*What you will do*. Transcribe, with complete accuracy, all of the entries below except for the pictures.
BEGIN Task inputs
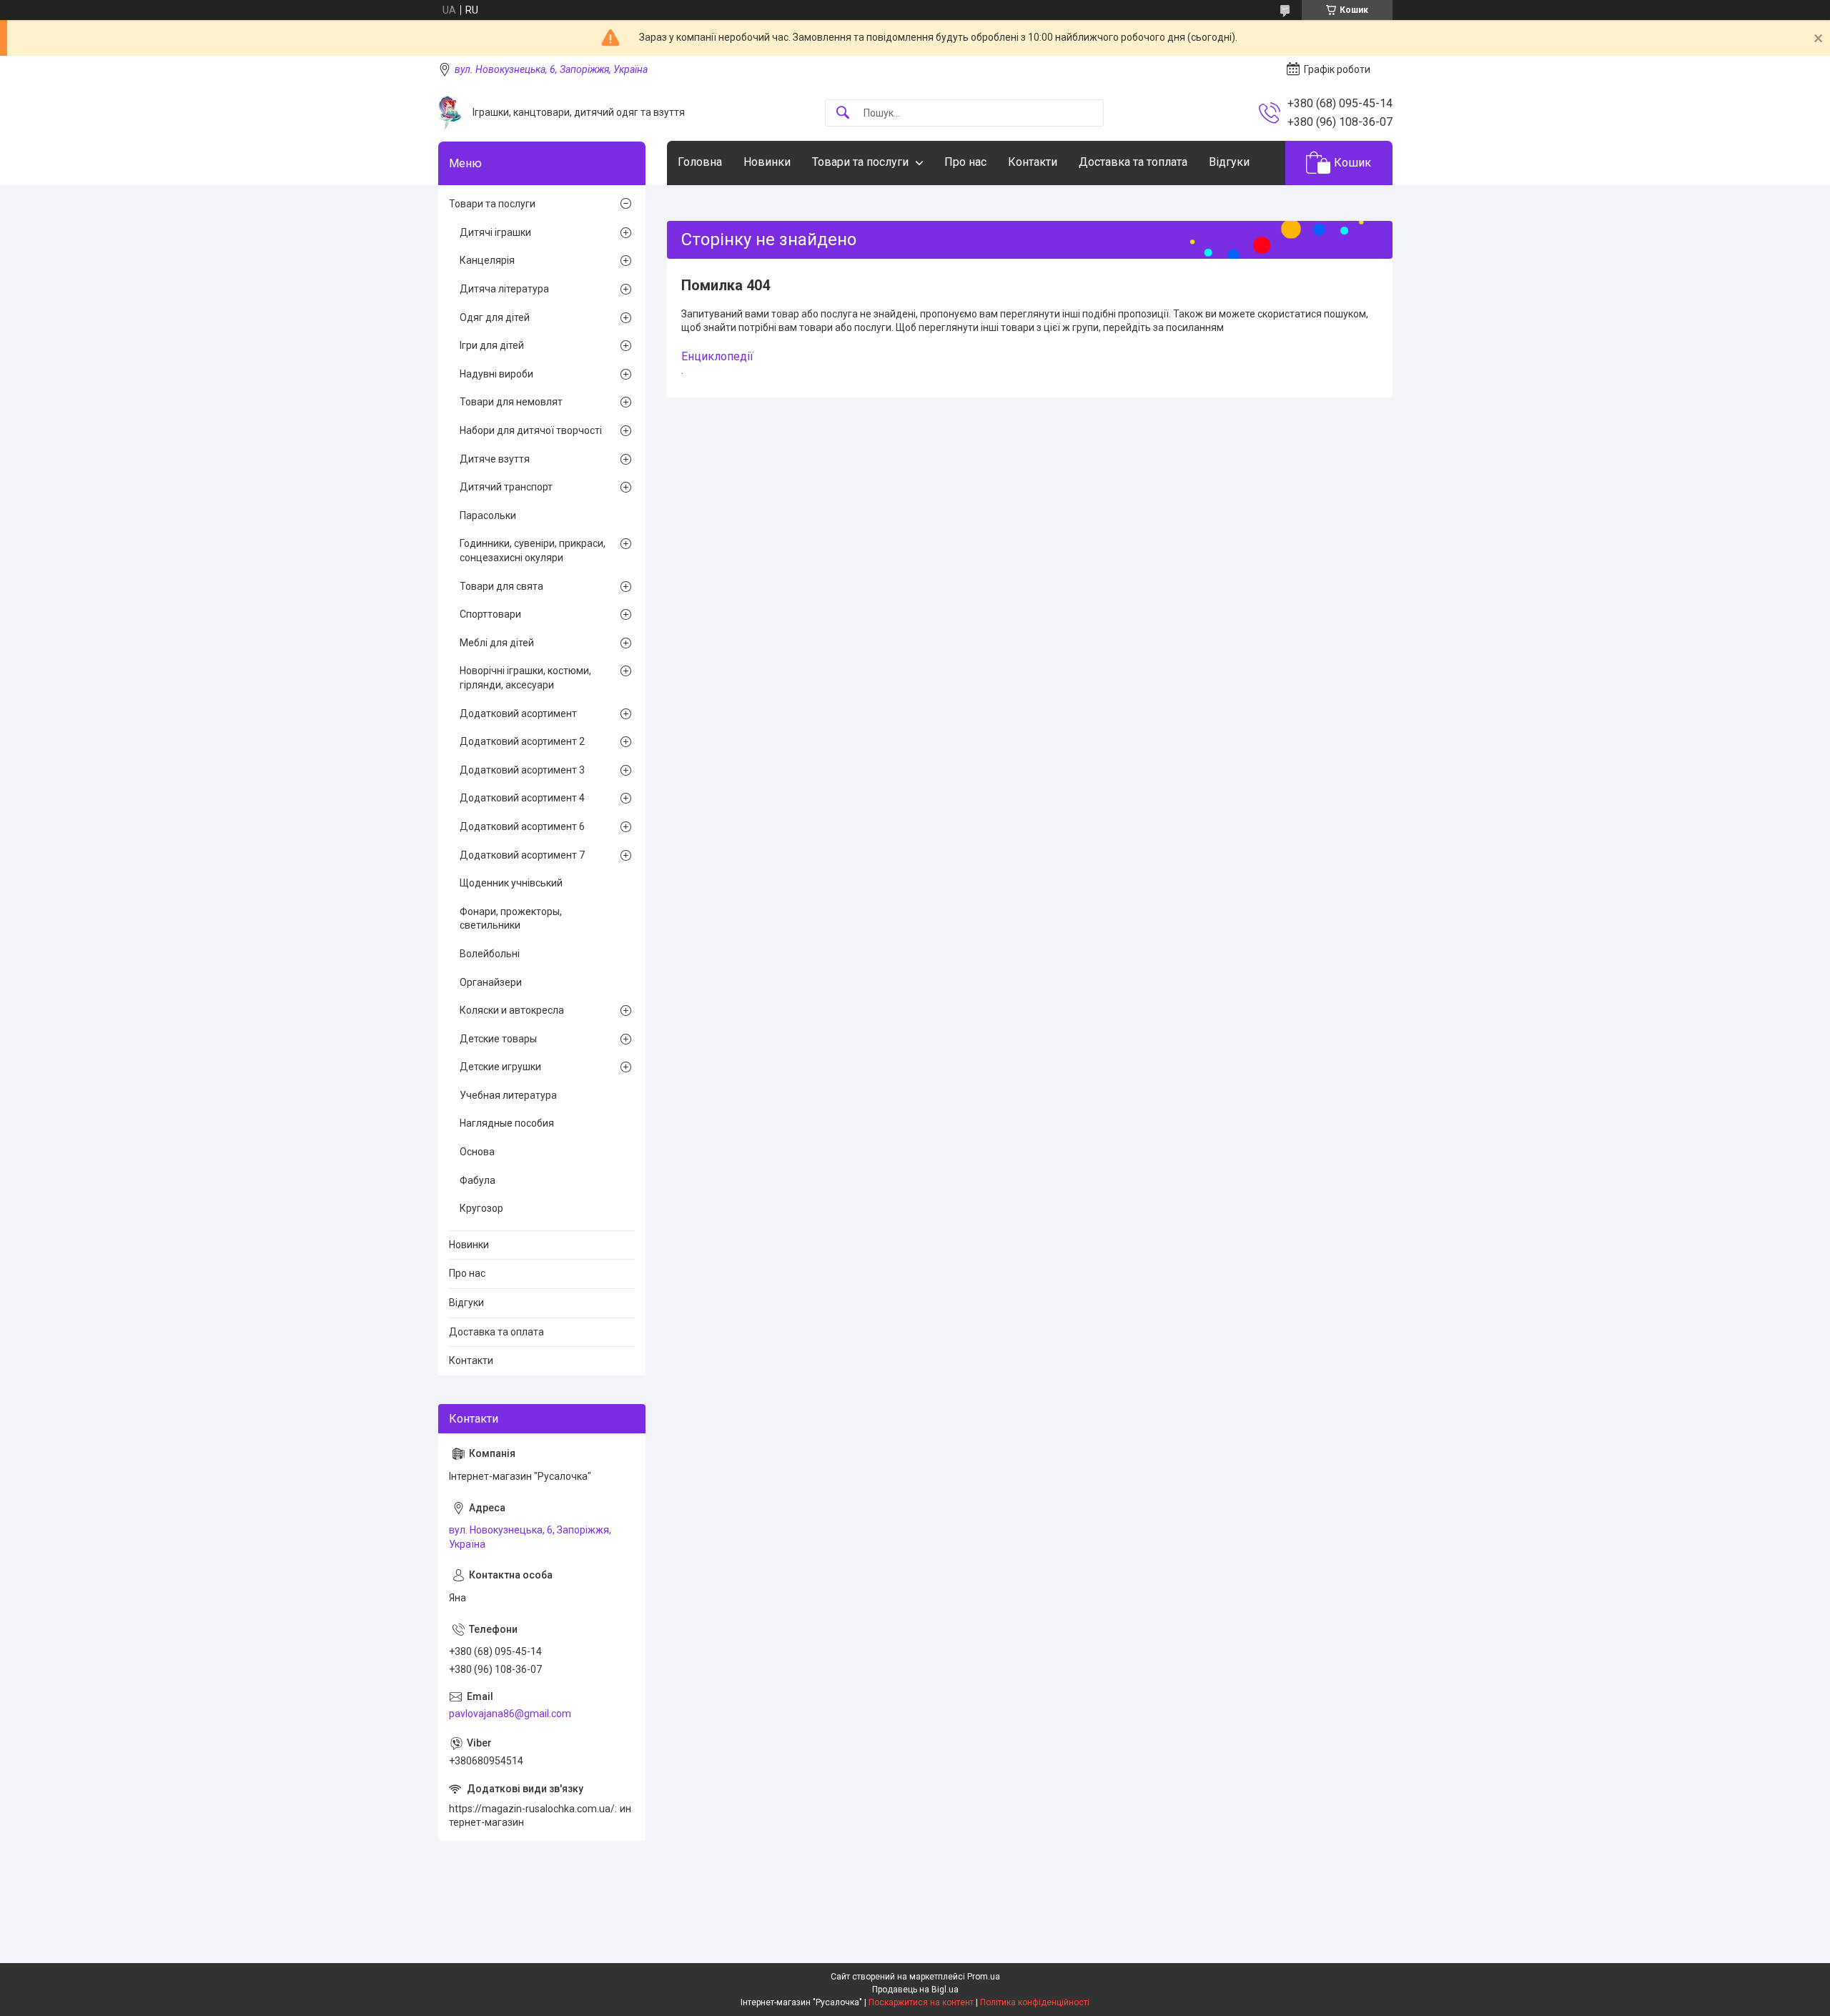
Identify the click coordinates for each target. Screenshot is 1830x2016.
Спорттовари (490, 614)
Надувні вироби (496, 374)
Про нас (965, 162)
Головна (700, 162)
END Task inputs
*Your response*.
Identify the click coordinates for each target. Screenshot is 1830x2016.
Спорттовари (490, 614)
Надувні вироби (496, 374)
Про нас (965, 162)
Головна (700, 162)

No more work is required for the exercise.